--- START ---

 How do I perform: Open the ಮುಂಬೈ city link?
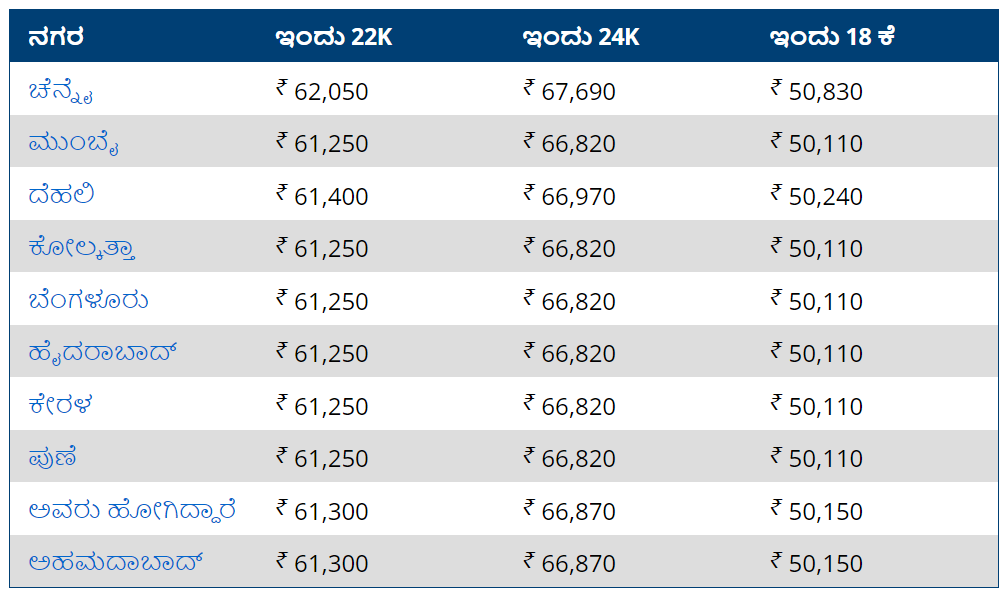(74, 143)
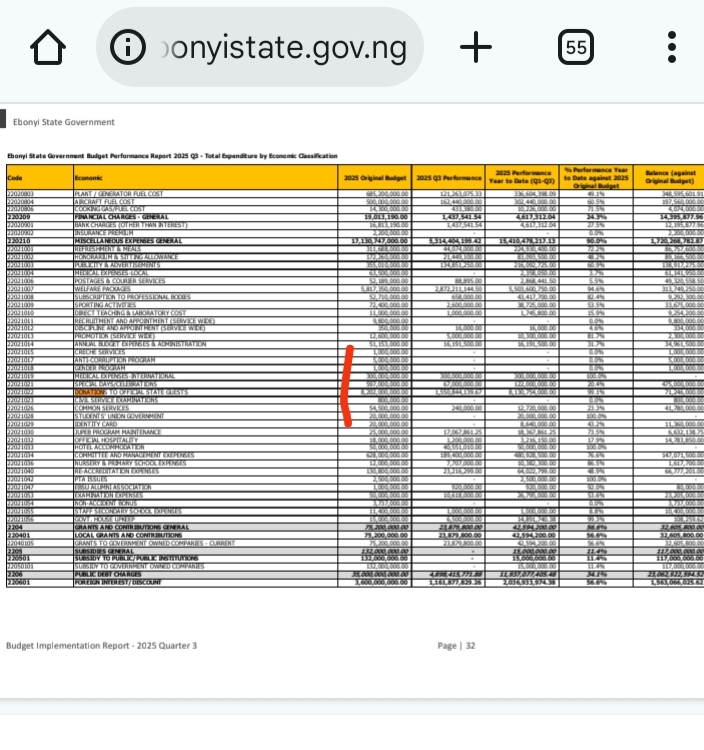This screenshot has height=750, width=704.
Task: Open a new tab with plus icon
Action: point(476,47)

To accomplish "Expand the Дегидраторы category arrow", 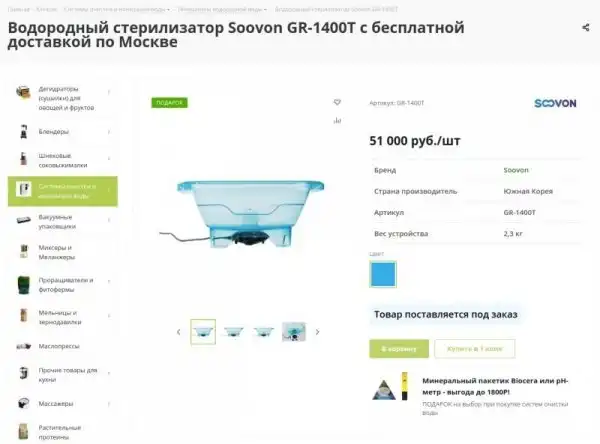I will (x=109, y=92).
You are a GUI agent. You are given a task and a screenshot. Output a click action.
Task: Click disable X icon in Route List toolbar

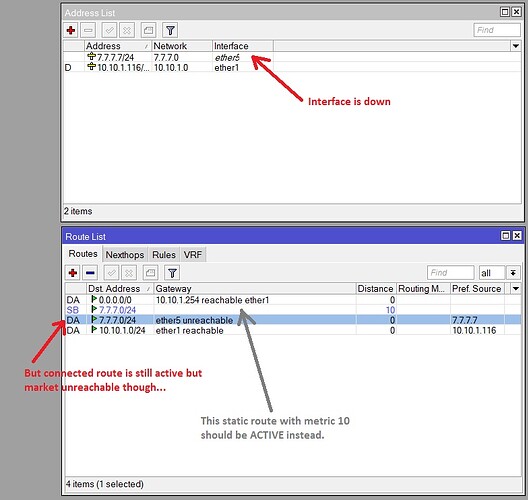click(x=129, y=273)
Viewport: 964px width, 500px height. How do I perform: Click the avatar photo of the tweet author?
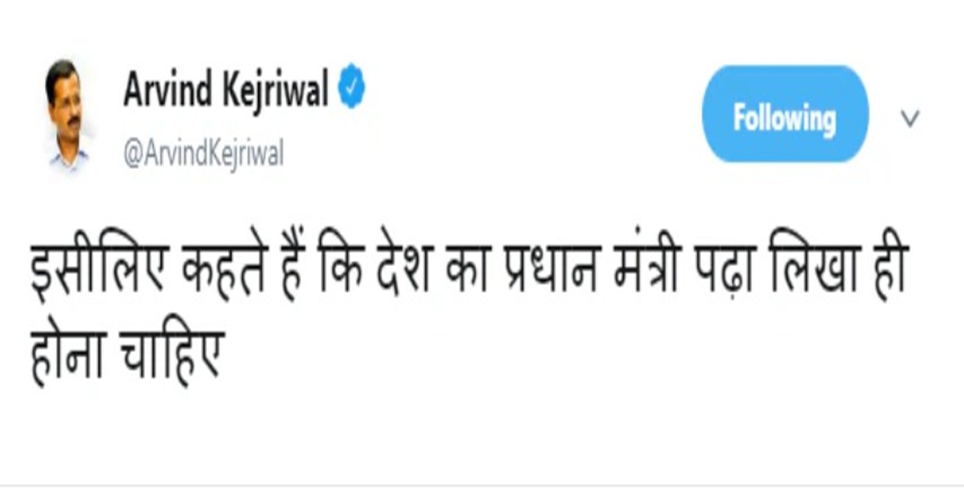click(66, 113)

--- END ---

### YOUR ASSIGNMENT
What you return must match, line for line, the records from the line containing "Viewport: 964px width, 500px" through their end, with both ends included and no pictures.

### RESULT
Viewport: 964px width, 500px height. How do I perform: Click the avatar photo of the tweet author?
click(66, 113)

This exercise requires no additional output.